On Nov. 11, Ferrer denied the petition of lesbian, gay, bisexual and transgender group Ang Ladlad for recognition as a sectoral party under the party-list system. Along with Commissioners Luencito Tagle and Elias Yusoph, Ferrer presided over a decision that declared homosexuality a state that offended religious morality, and announced it is the Comelec’s duty “to protect the youth from moral and spiritual degradation.” It is not necessary to dwell on the fact that the decision is written with the same professional skill of a college freshman with a hangover. The decision—missing one page—is footnoted with random Internet references and off-context Biblical quotations. That the Supreme Court cited Ferrer for a “lack of diligence” in three separate occasions during his career may or may not be the reason behind the sloppy formulation of the decision.

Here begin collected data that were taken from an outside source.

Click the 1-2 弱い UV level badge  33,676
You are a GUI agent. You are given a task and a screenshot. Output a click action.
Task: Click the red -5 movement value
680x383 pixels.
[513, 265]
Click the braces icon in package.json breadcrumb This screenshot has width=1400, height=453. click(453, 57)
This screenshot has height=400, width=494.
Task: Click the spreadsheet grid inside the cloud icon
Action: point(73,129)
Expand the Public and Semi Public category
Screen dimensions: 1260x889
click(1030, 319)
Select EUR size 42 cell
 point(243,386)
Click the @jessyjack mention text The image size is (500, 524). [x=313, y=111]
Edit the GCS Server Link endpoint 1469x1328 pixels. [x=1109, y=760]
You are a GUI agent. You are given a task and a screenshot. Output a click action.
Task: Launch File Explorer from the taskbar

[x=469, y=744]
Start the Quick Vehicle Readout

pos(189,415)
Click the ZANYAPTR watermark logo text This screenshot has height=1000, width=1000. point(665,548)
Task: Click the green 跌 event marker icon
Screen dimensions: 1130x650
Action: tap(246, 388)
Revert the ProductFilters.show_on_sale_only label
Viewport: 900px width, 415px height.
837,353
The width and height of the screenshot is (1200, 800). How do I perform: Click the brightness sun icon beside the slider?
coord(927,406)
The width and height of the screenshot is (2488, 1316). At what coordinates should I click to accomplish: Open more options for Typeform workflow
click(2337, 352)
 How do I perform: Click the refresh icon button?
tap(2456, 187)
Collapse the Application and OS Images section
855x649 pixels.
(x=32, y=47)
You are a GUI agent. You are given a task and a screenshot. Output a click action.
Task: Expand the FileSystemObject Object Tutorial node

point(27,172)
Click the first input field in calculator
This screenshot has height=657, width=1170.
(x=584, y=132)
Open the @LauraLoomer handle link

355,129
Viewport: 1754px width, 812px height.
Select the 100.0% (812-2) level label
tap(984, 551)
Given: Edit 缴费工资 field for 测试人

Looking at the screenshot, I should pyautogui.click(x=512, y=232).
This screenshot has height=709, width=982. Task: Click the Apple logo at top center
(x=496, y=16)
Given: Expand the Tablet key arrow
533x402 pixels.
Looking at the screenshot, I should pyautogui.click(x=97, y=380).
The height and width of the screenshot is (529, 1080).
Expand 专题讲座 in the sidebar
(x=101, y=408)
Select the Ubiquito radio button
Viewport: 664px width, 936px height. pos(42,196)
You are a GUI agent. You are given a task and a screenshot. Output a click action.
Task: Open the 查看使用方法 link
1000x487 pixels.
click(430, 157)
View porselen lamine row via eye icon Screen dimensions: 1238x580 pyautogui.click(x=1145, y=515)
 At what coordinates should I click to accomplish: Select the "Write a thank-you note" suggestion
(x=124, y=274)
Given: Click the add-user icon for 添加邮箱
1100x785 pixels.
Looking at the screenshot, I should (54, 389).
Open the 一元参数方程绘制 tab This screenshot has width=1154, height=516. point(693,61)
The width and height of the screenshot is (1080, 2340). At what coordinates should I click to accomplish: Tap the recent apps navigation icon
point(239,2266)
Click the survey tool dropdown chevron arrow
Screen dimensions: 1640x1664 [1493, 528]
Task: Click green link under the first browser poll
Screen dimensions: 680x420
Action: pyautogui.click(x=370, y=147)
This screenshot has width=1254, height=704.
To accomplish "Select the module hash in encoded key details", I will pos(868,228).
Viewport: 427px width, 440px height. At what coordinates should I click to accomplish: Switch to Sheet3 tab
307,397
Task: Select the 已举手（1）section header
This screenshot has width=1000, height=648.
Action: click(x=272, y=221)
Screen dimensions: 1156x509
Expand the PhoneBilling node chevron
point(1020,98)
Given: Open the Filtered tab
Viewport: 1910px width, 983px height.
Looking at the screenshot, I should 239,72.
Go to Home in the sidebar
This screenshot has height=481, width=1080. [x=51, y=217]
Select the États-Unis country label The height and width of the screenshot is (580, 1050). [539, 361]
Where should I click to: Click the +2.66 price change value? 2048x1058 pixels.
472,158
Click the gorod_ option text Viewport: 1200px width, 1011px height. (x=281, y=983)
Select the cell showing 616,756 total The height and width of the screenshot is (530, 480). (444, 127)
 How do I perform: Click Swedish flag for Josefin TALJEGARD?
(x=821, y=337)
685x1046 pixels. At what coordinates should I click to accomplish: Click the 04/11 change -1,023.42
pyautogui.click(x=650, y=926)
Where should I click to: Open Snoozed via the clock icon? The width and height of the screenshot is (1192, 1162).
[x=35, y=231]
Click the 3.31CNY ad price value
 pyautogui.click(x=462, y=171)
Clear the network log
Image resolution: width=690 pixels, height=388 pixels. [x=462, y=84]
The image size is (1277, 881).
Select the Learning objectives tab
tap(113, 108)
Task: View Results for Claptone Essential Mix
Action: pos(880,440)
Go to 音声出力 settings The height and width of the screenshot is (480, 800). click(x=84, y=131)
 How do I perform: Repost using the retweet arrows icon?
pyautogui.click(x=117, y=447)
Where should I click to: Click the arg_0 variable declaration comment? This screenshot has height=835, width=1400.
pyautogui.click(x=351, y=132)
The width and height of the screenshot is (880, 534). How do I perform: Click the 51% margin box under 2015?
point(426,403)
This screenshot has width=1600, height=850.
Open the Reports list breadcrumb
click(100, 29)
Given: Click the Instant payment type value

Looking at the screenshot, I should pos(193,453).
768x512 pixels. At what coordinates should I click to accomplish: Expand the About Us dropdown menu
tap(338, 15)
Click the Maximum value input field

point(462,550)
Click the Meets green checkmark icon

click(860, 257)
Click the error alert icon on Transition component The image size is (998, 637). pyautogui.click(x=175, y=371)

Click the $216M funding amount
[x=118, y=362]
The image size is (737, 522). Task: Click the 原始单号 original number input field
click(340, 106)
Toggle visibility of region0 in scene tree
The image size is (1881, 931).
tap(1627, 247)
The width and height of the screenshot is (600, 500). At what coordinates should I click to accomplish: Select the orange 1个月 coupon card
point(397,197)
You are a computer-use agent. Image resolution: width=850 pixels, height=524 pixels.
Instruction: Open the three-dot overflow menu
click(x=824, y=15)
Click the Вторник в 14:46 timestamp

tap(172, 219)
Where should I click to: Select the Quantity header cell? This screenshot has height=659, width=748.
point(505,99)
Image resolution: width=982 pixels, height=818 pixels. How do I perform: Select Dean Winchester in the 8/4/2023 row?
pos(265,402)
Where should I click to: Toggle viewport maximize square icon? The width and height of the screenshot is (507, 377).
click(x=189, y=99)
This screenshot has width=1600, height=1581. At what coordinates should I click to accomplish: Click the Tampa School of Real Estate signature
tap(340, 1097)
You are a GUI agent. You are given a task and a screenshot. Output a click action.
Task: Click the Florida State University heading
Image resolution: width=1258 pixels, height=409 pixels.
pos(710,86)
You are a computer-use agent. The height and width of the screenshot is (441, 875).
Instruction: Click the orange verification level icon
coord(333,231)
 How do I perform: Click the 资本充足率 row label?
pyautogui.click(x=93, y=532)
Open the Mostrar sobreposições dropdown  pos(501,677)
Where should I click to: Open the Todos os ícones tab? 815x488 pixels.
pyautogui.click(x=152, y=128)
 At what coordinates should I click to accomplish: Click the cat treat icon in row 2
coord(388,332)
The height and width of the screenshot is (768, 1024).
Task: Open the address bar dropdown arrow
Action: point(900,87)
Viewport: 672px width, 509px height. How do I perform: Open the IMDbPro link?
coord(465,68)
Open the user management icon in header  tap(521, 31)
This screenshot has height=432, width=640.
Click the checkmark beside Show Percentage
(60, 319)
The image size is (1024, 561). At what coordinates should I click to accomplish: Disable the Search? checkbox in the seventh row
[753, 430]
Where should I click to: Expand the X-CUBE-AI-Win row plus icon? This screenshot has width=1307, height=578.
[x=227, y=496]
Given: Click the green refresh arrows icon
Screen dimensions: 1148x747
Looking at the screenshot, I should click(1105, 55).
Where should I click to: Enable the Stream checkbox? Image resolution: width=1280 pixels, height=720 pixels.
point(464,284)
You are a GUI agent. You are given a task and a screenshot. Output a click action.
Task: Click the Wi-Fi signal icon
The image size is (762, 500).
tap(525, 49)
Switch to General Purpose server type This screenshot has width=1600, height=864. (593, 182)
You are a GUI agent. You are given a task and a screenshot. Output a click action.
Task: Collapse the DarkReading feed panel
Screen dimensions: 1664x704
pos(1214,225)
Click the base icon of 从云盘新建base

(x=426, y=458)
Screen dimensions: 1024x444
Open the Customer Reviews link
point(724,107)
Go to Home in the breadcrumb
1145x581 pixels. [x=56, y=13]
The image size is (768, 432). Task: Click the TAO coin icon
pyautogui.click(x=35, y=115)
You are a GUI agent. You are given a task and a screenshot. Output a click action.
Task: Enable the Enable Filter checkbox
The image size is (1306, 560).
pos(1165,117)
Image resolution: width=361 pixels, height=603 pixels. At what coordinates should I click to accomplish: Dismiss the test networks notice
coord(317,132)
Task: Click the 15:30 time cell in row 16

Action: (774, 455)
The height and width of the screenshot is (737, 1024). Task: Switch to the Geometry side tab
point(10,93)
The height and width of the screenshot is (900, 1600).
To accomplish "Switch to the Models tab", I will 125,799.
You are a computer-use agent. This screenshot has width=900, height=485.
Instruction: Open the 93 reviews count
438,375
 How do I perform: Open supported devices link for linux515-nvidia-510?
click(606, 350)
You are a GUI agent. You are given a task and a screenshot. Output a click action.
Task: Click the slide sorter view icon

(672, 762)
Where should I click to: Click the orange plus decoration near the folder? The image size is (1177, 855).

The party-list law was created to allow the underrepresented to contribute to national legislation, an acknowledgement that a democracy can easily ignore the needs of minorities. There are some who argue that the presence of homosexuals in every other industry bars them from claiming minority status, and they would be wrong. A minority isn’t a function of number. That the national census reports a population of more women than men has not been a reason to withhold party-list status from Gabriela and Abanse! Pinay, the same reason that Kabataan party’s first youth representative sits in Congress today. Being a minority is to live in a state of helplessness, to be denied a voice in the structure of their future. On Nov. 11, the Comelec presented the clearest reason for why Ang Ladlad deserves party representation, by reminding the thinking public that even in the dawn of the 21st century, bigotry is alive in all its brilliant, bible-thumping, mad-eyed fervor—not only alive, but penning Comelec decisions in the service of the nation.

The decision claims it is not written to condemn the LGBT, only to protect the wellbeing of the people, especially the youth, from moral and spiritual degradation. I do not understand how political representation leads to moral and spiritual degradation, and find no reason in their arguments other than that “the bible says so.” This is what it means for the Comelec—and therefore the government—to claim the homosexual and the lesbian and the transsexual in the five-inch heels are dangerous to the youth: that these people deserve less than anyone else, that they are the other, to be shunned and condemned, deserving of every discriminatory action they have fought against since they started stepping out of dark closets. To accept this decision as a given allows the bouncer to turn away the transsexual girl from the high-class club, justifies the firing of the male call center agent for having a boyfriend, and makes right the beating of 12-year-old effeminate boys in the back of high-school buildings. The decision is a ham-fisted punch to the face of democracy, marginalizing what they are supposed to empower.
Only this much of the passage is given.